Vu la procédure suivante :
Procédure contentieuse antérieure :
M. B... A... a demandé au tribunal administratif de Paris d'annuler l'arrêté du 26 janvier 2022 par lequel le préfet de Seine-et-Marne l'a obligé à quitter le territoire français sans délai, a fixé le pays de renvoi, et a prononcé à son encontre une interdiction de retour sur le territoire français pour une durée de deux ans.
Par une ordonnance n° 2203248/12 du 29 mars 2022, le président du tribunal administratif de Paris a rejeté sa demande comme tardive.
Procédure devant la Cour :
Par une requête enregistrée le 17 octobre 2022, M. B... A..., représenté par Me Angliviel, demande à la Cour :
1°) d'annuler cette ordonnance ;
2°) de renvoyer l'affaire devant le tribunal administratif de Paris ;
3°) de mettre à la charge de l'Etat la somme de 1 500 euros à verser à son conseil en application des articles L. 761-1 du code de justice administrative et 37 de la loi du 10 juillet 1991.
Il soutient que :
- sa demande présentée devant le tribunal administratif de Paris était recevable, contrairement à ce qu'a jugé le tribunal ;
- il a été destinataire d'informations contradictoires s'agissant des mentions relatives aux délais de recours contentieux ;
La requête a été communiquée au préfet de Seine-et-Marne, qui n'a pas produit de mémoire en défense.

▶ _Consignes de l'exercice_:
(1) D'après l'extrait du document, combien de temps dure l'interdiction de retour sur le territoire français prononcée contre M. B... A... ?
(2) Dans l'extrait du document, réécrivez sous forme de liste le paragraphe qui commence par « M. B... A... a demandé au tribunal », en gardant ses faits principaux.
(3) Poursuivez le texte sur le recours de M. B... A... à partir de sa dernière phrase.

▶ _Données fournies_:
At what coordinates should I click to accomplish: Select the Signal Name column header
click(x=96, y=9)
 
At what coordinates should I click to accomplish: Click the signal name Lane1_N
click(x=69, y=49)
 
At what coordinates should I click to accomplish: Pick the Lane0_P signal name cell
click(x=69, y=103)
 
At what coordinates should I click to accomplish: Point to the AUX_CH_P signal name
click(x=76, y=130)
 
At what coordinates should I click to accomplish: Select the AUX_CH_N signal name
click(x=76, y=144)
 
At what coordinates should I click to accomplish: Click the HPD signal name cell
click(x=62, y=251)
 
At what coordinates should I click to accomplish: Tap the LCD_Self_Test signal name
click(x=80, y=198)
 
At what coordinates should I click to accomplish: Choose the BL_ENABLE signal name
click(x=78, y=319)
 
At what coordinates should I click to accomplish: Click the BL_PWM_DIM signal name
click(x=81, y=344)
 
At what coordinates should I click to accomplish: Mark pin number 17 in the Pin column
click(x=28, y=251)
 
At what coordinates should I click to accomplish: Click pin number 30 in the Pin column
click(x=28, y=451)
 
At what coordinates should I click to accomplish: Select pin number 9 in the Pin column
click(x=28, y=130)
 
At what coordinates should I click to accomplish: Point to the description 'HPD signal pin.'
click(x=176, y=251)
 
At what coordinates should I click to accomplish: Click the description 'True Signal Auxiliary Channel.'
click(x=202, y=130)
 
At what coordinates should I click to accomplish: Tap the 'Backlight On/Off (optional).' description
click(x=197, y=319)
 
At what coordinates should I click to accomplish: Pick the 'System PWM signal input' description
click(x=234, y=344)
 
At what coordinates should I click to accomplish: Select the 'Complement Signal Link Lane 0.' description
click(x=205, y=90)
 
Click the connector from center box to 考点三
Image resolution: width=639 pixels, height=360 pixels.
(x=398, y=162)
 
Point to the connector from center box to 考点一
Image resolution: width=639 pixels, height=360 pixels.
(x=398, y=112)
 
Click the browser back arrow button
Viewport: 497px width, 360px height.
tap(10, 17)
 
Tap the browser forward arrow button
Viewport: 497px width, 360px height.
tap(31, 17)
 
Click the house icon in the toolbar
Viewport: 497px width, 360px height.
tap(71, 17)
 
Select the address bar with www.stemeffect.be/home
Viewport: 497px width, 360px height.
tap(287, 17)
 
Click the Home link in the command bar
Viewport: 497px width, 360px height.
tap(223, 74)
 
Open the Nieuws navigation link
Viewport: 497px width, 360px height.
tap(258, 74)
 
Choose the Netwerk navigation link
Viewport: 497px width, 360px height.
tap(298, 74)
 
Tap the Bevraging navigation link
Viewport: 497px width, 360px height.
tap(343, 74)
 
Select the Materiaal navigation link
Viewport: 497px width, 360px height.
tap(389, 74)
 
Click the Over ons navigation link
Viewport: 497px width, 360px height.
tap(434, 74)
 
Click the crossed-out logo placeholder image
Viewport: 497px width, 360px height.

▶ _Les réponses_:
(1) Deux ans.

(2)
- M. B... A... a saisi le tribunal administratif de Paris.
- Il demande l'annulation de l'arrêté du 26 janvier 2022 du préfet de Seine-et-Marne.
- Cet arrêté l'oblige à quitter le territoire français sans délai.
- Il fixe le pays de renvoi.
- Il lui interdit de revenir sur le territoire français pendant deux ans.

(3)
Par une décision du 21 septembre 2022, la présidente de la cour administrative d'appel de Paris a admis M. B... A... au bénéfice de l'aide juridictionnelle totale.
Vu les autres pièces du dossier.
Vu :
- le code de l'entrée et du séjour des étrangers et du droit d'asile ;
- la loi n° 91-647 du 10 juillet 1991 ;
- le code de justice administrative.
La présidente de la formation de jugement a dispensé la rapporteure publique, sur sa proposition, de prononcer des conclusions à l'audience.
Les parties ont été régulièrement averties du jour de l'audience.
Le rapport de Mme Bruston, rapporteure a été entendu au cours de l'audience publique.
Considérant ce qui suit :
1. M. B... A..., ressortissant ivoirien né le 1er janvier 1997, est entré en France en 2017 selon ses déclarations. Le 25 janvier 2022, il a fait l'objet d'une interpellation sur la voie publique et a été placé en rétention administrative. Par un arrêté du 26 janvier 2022, le préfet de Seine-et-Marne l'a obligé à quitter le territoire français sans délai, a fixé le pays de renvoi et a prononcé à son encontre une interdiction de retour pour une durée de deux ans. M. A... relève appel de l'ordonnance du 29 mars 2022 par laquelle le président du tribunal administratif de Paris a rejeté pour tardiveté sa demande tendant à l'annulation de cet arrêté.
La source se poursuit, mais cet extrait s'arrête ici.